- [The input]
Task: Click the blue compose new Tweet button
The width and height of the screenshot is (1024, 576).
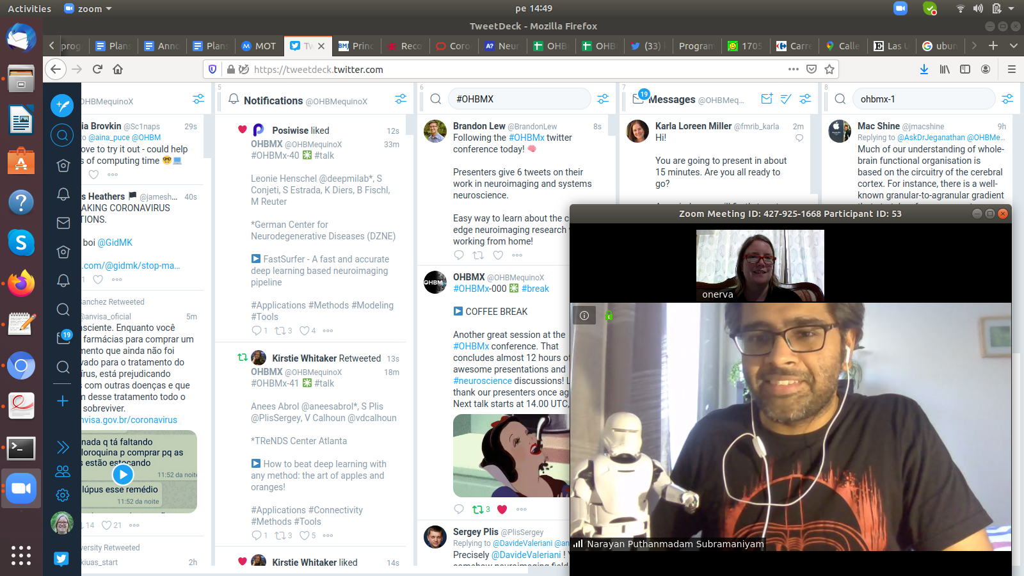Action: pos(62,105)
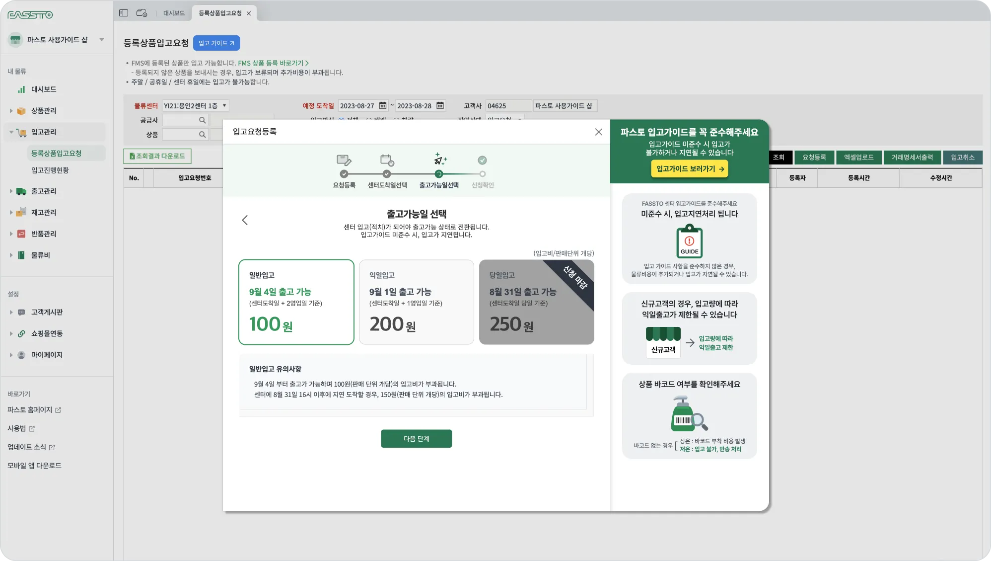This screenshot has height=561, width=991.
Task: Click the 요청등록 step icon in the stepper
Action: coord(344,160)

...

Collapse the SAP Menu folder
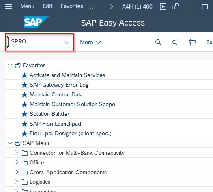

--

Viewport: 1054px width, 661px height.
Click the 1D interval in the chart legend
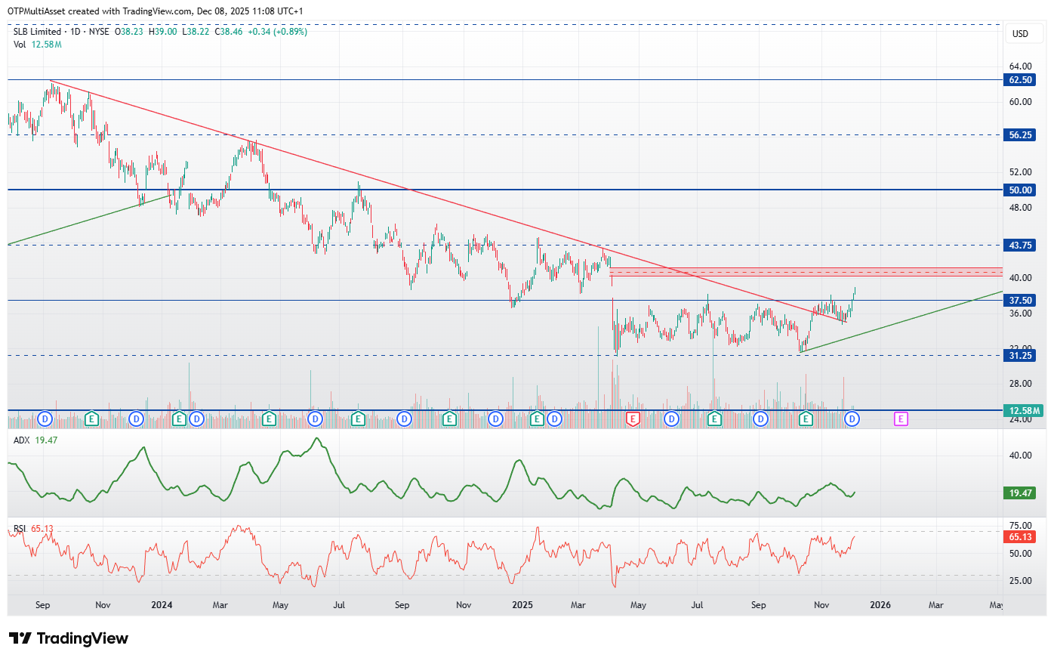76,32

- [What is being asked]
Write out the lines word for word, starting at the line that contains "Task: Click the blue compose new Tweet button" and ending at the line that contains "Action: coord(344,160)". Leave the pictures out of your answer.

- [The output]
Task: Click the blue compose new Tweet button
The width and height of the screenshot is (1024, 576).
Action: pos(62,105)
This screenshot has height=561, width=991.
Task: Click the 요청등록 step icon in the stepper
Action: coord(344,160)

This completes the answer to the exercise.